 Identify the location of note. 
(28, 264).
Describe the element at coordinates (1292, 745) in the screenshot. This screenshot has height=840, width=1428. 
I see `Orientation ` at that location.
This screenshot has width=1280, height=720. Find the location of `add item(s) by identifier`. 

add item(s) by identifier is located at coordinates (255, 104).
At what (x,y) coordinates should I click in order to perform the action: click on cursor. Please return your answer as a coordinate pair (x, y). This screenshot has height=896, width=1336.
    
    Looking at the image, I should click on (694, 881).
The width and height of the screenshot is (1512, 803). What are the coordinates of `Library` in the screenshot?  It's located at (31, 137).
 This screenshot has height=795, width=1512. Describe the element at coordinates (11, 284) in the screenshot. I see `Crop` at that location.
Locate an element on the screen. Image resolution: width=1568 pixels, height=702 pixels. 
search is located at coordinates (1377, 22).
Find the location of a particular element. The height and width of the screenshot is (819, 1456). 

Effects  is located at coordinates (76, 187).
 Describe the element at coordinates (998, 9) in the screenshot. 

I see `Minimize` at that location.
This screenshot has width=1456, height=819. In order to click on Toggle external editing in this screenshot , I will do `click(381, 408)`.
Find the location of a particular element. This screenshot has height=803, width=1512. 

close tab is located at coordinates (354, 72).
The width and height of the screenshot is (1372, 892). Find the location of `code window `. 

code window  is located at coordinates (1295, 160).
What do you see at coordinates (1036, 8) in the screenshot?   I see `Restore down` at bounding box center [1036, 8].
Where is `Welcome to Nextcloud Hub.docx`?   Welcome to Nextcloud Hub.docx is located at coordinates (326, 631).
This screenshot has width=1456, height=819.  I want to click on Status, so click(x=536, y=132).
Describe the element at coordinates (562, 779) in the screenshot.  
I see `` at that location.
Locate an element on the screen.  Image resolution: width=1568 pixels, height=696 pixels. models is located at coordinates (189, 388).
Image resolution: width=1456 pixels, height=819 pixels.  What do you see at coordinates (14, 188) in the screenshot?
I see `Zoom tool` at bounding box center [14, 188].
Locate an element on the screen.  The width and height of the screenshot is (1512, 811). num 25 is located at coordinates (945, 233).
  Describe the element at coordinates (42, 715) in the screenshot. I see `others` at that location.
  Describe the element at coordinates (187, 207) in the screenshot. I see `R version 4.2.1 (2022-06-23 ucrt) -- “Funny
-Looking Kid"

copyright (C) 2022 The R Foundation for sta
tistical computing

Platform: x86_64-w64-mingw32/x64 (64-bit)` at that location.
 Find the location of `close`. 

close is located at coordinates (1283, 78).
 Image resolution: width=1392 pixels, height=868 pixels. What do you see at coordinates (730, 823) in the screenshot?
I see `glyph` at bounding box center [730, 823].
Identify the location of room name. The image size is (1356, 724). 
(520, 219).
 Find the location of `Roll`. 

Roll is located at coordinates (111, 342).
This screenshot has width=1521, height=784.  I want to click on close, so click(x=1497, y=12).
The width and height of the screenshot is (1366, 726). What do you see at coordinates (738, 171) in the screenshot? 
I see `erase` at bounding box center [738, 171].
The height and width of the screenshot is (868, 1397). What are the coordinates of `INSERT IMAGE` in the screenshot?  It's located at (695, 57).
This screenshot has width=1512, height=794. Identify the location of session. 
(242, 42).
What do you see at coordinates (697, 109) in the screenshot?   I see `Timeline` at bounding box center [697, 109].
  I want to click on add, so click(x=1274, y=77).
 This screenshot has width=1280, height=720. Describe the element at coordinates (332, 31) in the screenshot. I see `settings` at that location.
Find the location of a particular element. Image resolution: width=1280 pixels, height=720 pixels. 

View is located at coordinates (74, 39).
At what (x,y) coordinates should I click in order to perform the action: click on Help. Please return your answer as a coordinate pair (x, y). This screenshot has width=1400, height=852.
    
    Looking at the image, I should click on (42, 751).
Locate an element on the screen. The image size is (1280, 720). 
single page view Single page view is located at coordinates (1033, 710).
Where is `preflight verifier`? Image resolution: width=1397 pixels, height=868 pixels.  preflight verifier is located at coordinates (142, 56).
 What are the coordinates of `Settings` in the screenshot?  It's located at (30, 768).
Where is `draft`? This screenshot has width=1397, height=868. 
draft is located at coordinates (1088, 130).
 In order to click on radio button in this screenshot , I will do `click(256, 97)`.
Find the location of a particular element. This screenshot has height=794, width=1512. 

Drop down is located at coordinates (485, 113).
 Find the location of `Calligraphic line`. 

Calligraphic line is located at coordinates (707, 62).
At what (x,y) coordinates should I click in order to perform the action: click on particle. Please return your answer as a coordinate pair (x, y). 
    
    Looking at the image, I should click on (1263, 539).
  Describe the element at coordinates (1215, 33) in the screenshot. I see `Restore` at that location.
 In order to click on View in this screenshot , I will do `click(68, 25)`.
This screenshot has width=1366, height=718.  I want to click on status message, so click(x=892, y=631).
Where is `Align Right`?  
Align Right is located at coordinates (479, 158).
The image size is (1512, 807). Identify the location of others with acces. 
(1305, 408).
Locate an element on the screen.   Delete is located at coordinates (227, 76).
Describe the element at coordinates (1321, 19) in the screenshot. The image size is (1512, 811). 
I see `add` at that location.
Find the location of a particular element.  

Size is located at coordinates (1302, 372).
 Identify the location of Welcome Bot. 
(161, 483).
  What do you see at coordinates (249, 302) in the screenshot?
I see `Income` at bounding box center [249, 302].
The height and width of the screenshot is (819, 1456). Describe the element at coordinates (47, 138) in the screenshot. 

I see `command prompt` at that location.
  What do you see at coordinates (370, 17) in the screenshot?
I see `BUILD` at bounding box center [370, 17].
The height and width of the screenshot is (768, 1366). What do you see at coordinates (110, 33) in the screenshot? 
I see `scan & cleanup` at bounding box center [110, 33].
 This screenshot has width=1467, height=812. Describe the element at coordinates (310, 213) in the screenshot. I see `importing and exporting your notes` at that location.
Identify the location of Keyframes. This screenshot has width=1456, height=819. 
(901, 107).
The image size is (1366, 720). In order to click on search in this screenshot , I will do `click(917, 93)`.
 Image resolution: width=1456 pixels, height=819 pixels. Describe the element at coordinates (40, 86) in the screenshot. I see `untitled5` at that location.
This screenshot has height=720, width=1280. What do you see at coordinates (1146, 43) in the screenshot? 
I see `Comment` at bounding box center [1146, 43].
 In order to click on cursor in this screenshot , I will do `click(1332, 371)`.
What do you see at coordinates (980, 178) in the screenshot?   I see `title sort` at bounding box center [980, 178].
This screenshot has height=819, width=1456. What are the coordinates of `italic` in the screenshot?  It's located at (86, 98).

> [Required task] Convert the data above into a JSON list of strings, one string per line, omitting blank lines.

> [Solution to this problem]
[
  " Identify the location of note. ",
  "(28, 264).",
  "Describe the element at coordinates (1292, 745) in the screenshot. This screenshot has height=840, width=1428. ",
  "I see `Orientation ` at that location.",
  "This screenshot has width=1280, height=720. Find the location of `add item(s) by identifier`. ",
  "add item(s) by identifier is located at coordinates (255, 104).",
  "At what (x,y) coordinates should I click in order to perform the action: click on cursor. Please return your answer as a coordinate pair (x, y). This screenshot has height=896, width=1336.",
  "    Looking at the image, I should click on (694, 881).",
  "The width and height of the screenshot is (1512, 803). What are the coordinates of `Library` in the screenshot?  It's located at (31, 137).",
  " This screenshot has height=795, width=1512. Describe the element at coordinates (11, 284) in the screenshot. I see `Crop` at that location.",
  "Locate an element on the screen. Image resolution: width=1568 pixels, height=702 pixels. ",
  "search is located at coordinates (1377, 22).",
  "Find the location of a particular element. The height and width of the screenshot is (819, 1456). ",
  "Effects  is located at coordinates (76, 187).",
  " Describe the element at coordinates (998, 9) in the screenshot. ",
  "I see `Minimize` at that location.",
  "This screenshot has width=1456, height=819. In order to click on Toggle external editing in this screenshot , I will do `click(381, 408)`.",
  "Find the location of a particular element. This screenshot has height=803, width=1512. ",
  "close tab is located at coordinates (354, 72).",
  "The width and height of the screenshot is (1372, 892). Find the location of `code window `. ",
  "code window  is located at coordinates (1295, 160).",
  "What do you see at coordinates (1036, 8) in the screenshot?   I see `Restore down` at bounding box center [1036, 8].",
  "Where is `Welcome to Nextcloud Hub.docx`?   Welcome to Nextcloud Hub.docx is located at coordinates (326, 631).",
  "This screenshot has width=1456, height=819.  I want to click on Status, so click(x=536, y=132).",
  "Describe the element at coordinates (562, 779) in the screenshot.  ",
  "I see `` at that location.",
  "Locate an element on the screen.  Image resolution: width=1568 pixels, height=696 pixels. models is located at coordinates (189, 388).",
  "Image resolution: width=1456 pixels, height=819 pixels.  What do you see at coordinates (14, 188) in the screenshot?",
  "I see `Zoom tool` at bounding box center [14, 188].",
  "Locate an element on the screen.  The width and height of the screenshot is (1512, 811). num 25 is located at coordinates (945, 233).",
  "  Describe the element at coordinates (42, 715) in the screenshot. I see `others` at that location.",
  "  Describe the element at coordinates (187, 207) in the screenshot. I see `R version 4.2.1 (2022-06-23 ucrt) -- “Funny",
  "-Looking Kid\"",
  "copyright (C) 2022 The R Foundation for sta",
  "tistical computing",
  "Platform: x86_64-w64-mingw32/x64 (64-bit)` at that location.",
  " Find the location of `close`. ",
  "close is located at coordinates (1283, 78).",
  " Image resolution: width=1392 pixels, height=868 pixels. What do you see at coordinates (730, 823) in the screenshot?",
  "I see `glyph` at bounding box center [730, 823].",
  "Identify the location of room name. The image size is (1356, 724). ",
  "(520, 219).",
  " Find the location of `Roll`. ",
  "Roll is located at coordinates (111, 342).",
  "This screenshot has width=1521, height=784.  I want to click on close, so click(x=1497, y=12).",
  "The width and height of the screenshot is (1366, 726). What do you see at coordinates (738, 171) in the screenshot? ",
  "I see `erase` at bounding box center [738, 171].",
  "The height and width of the screenshot is (868, 1397). What are the coordinates of `INSERT IMAGE` in the screenshot?  It's located at (695, 57).",
  "This screenshot has width=1512, height=794. Identify the location of session. ",
  "(242, 42).",
  "What do you see at coordinates (697, 109) in the screenshot?   I see `Timeline` at bounding box center [697, 109].",
  "  I want to click on add, so click(x=1274, y=77).",
  " This screenshot has width=1280, height=720. Describe the element at coordinates (332, 31) in the screenshot. I see `settings` at that location.",
  "Find the location of a particular element. Image resolution: width=1280 pixels, height=720 pixels. ",
  "View is located at coordinates (74, 39).",
  "At what (x,y) coordinates should I click in order to perform the action: click on Help. Please return your answer as a coordinate pair (x, y). This screenshot has width=1400, height=852.",
  "    Looking at the image, I should click on (42, 751).",
  "Locate an element on the screen. The image size is (1280, 720). ",
  "single page view Single page view is located at coordinates (1033, 710).",
  "Where is `preflight verifier`? Image resolution: width=1397 pixels, height=868 pixels.  preflight verifier is located at coordinates (142, 56).",
  " What are the coordinates of `Settings` in the screenshot?  It's located at (30, 768).",
  "Where is `draft`? This screenshot has width=1397, height=868. ",
  "draft is located at coordinates (1088, 130).",
  " In order to click on radio button in this screenshot , I will do `click(256, 97)`.",
  "Find the location of a particular element. This screenshot has height=794, width=1512. ",
  "Drop down is located at coordinates (485, 113).",
  " Find the location of `Calligraphic line`. ",
  "Calligraphic line is located at coordinates (707, 62).",
  "At what (x,y) coordinates should I click in order to perform the action: click on particle. Please return your answer as a coordinate pair (x, y). ",
  "    Looking at the image, I should click on (1263, 539).",
  "  Describe the element at coordinates (1215, 33) in the screenshot. I see `Restore` at that location.",
  " In order to click on View in this screenshot , I will do `click(68, 25)`.",
  "This screenshot has width=1366, height=718.  I want to click on status message, so click(x=892, y=631).",
  "Where is `Align Right`?  ",
  "Align Right is located at coordinates (479, 158).",
  "The image size is (1512, 807). Identify the location of others with acces. ",
  "(1305, 408).",
  "Locate an element on the screen.   Delete is located at coordinates (227, 76).",
  "Describe the element at coordinates (1321, 19) in the screenshot. The image size is (1512, 811). ",
  "I see `add` at that location.",
  "Find the location of a particular element.  ",
  "Size is located at coordinates (1302, 372).",
  " Identify the location of Welcome Bot. ",
  "(161, 483).",
  "  What do you see at coordinates (249, 302) in the screenshot?",
  "I see `Income` at bounding box center [249, 302].",
  "The height and width of the screenshot is (819, 1456). Describe the element at coordinates (47, 138) in the screenshot. ",
  "I see `command prompt` at that location.",
  "  What do you see at coordinates (370, 17) in the screenshot?",
  "I see `BUILD` at bounding box center [370, 17].",
  "The height and width of the screenshot is (768, 1366). What do you see at coordinates (110, 33) in the screenshot? ",
  "I see `scan & cleanup` at bounding box center [110, 33].",
  " This screenshot has width=1467, height=812. Describe the element at coordinates (310, 213) in the screenshot. I see `importing and exporting your notes` at that location.",
  "Identify the location of Keyframes. This screenshot has width=1456, height=819. ",
  "(901, 107).",
  "The image size is (1366, 720). In order to click on search in this screenshot , I will do `click(917, 93)`.",
  " Image resolution: width=1456 pixels, height=819 pixels. Describe the element at coordinates (40, 86) in the screenshot. I see `untitled5` at that location.",
  "This screenshot has height=720, width=1280. What do you see at coordinates (1146, 43) in the screenshot? ",
  "I see `Comment` at bounding box center [1146, 43].",
  " In order to click on cursor in this screenshot , I will do `click(1332, 371)`.",
  "What do you see at coordinates (980, 178) in the screenshot?   I see `title sort` at bounding box center [980, 178].",
  "This screenshot has height=819, width=1456. What are the coordinates of `italic` in the screenshot?  It's located at (86, 98)."
]